My work usually starts with a narrative and through the process of creating a single work, or a series of works that narrative is distilled. So what happens when the narrative is disappearing? When the central character of the story is experiencing a process of disintegration? There is a risk in that becoming the narrative itself. A risk I have explored here and am still exploring in what is turning out to be a new series.

There are characters to introduce, Padma, my mother in law who is 92, and has a life experience that crossed oceans and continents both literally and symbolically, a child of Sri Lanka then Ceylon, in the British Empire. She was educated at a time when schools operated a sort of religious hierarchy, in a form of systemised discrimination. She learnt, as a result to rebel internally, and adopted schemas which meant all her life until recently she has managed the duality of external conformity combined with a strong internal resistance. She first came to Britain in the 1950s as a nurse in a TB isolation hospital and had great adventures some of which she still remembers. She later came to Scotland to follow her husband’s career and training in Perth, crossing the Leith in Edinburgh, as a  wife and mother, a period that now draws a blank.

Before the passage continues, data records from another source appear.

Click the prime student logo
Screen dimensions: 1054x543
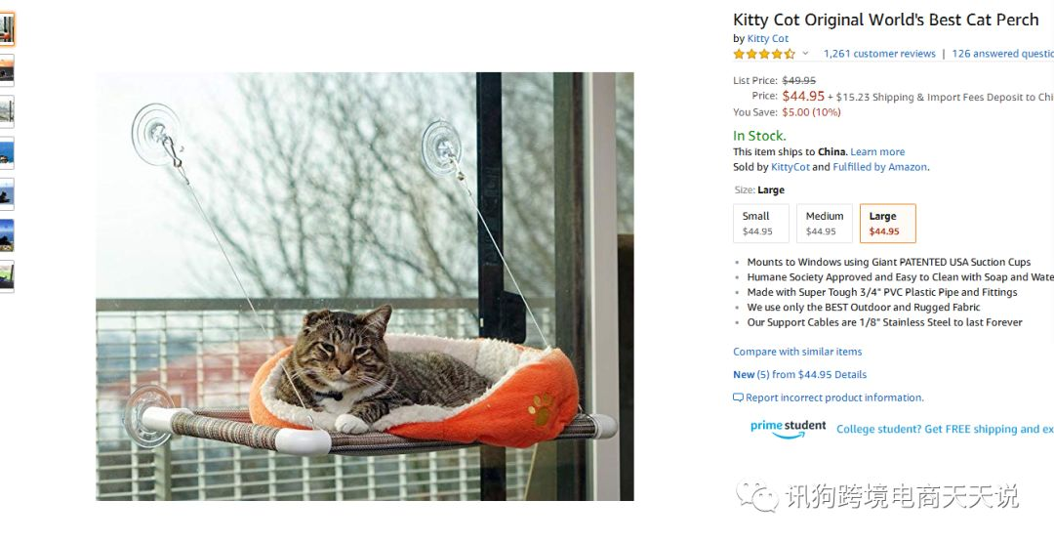[788, 429]
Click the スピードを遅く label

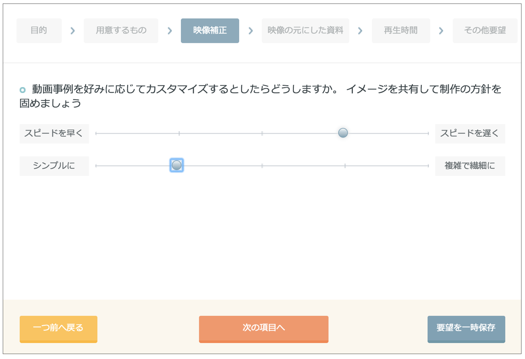coord(470,134)
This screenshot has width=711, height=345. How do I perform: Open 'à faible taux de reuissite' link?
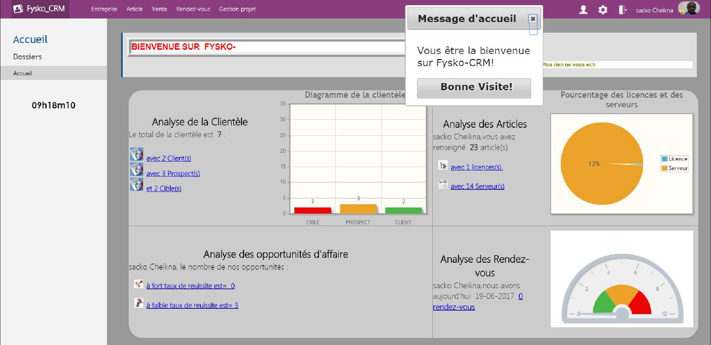point(192,305)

And then, there is Mark Rothko, (my sometime teenage goth crush), who created colourfields, and interestingly to me, set out to create a feeling of closing in. I saw these works for the first time when I was seventeen, and broken and lost in the heart of my first experience of grief. For me the Seagram images were absorbing, and gave me a sense of sinking into the dark space created by them, a chance to peacefully hold grief in my hands and examine it.

(Here I had a red Rothko Seagram slide form the Tate website which is allowed for a free symposium but not social media, so not here)

Rothko was also influenced by Jung, a wise old Grandad with a bit part… and the way in which mythology provides us with archetypes for understanding. And that is where I have gone for the landscape and symbolic content of the painting. The River Lethe (spelt Leith here to reference Scotland and Padma’s tendencies to sit in the eddies of memories which confirm her independence). A tributary of the river Styx, where swallowing the water was said to wash away memories.

Plastic Propaganda turned out to be a character in this story too. Working with indigo pigment in preparation for Sugar and Spice I was drawn to starting works with raw pigment as a way of pulling together my painting and object making which tends to start with repurposed objects, repurposed objects which have a symbolic meaning either in their original form or through the process of intervention, so referenceing Beuys rather than Duchamp . So why not repurpose pigments? A pigment which has an intimate symbiosis with intercontinental relationships and the history of Colonialism, in particular with India, the Bengal Indigo rebellion and its role in the independence movement that in turn allowed Sri Lanka a more peaceful exit.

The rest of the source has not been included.